> _PROMPT_
Without reproducing any picture, copy the records word for word.

Saved data entries:
==*==

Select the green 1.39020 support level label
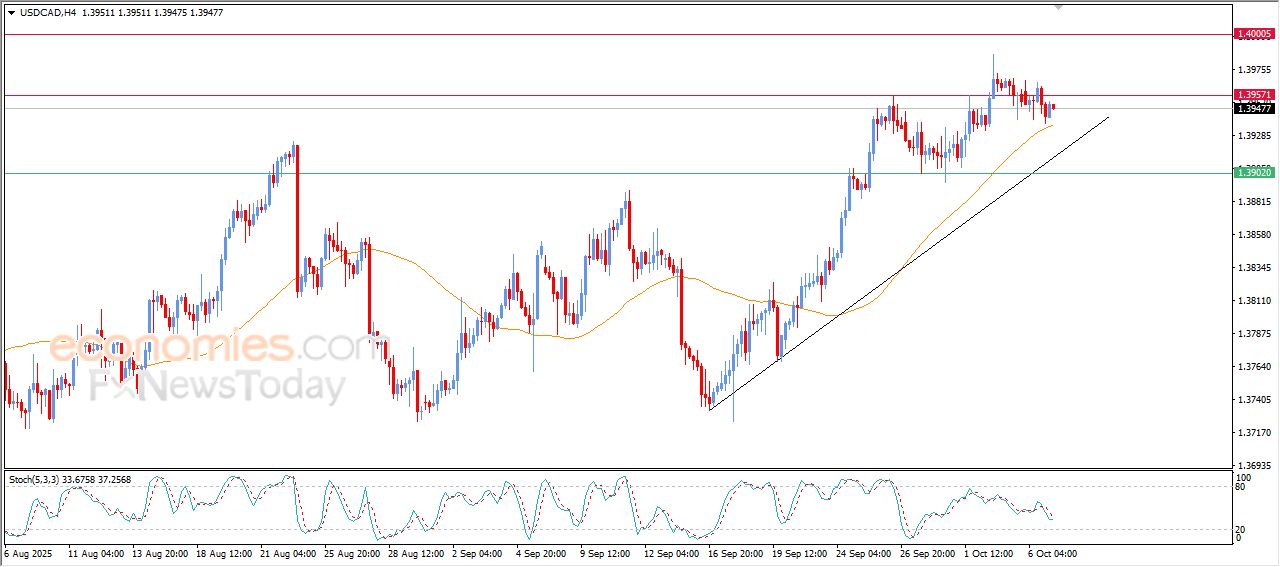The height and width of the screenshot is (567, 1280). tap(1254, 173)
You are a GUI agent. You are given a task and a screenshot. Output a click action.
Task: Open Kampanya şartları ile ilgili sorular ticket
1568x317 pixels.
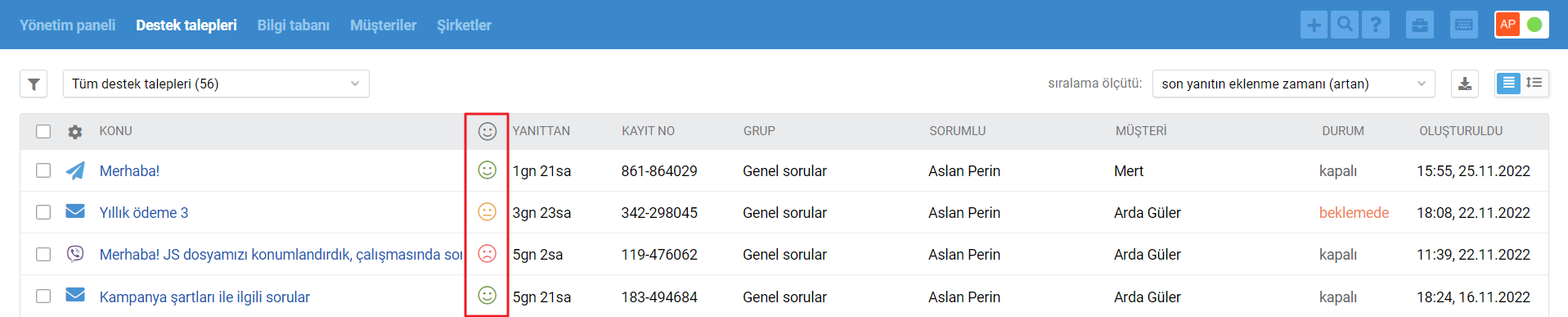pyautogui.click(x=204, y=297)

==*==

> _WRITTEN RESPONSE_
Select the green 1.39020 support level label
The height and width of the screenshot is (567, 1280). tap(1254, 173)
You are a GUI agent. You are given a task and a screenshot. Output a click action.
Task: Open Kampanya şartları ile ilgili sorular ticket
1568x317 pixels.
pyautogui.click(x=204, y=297)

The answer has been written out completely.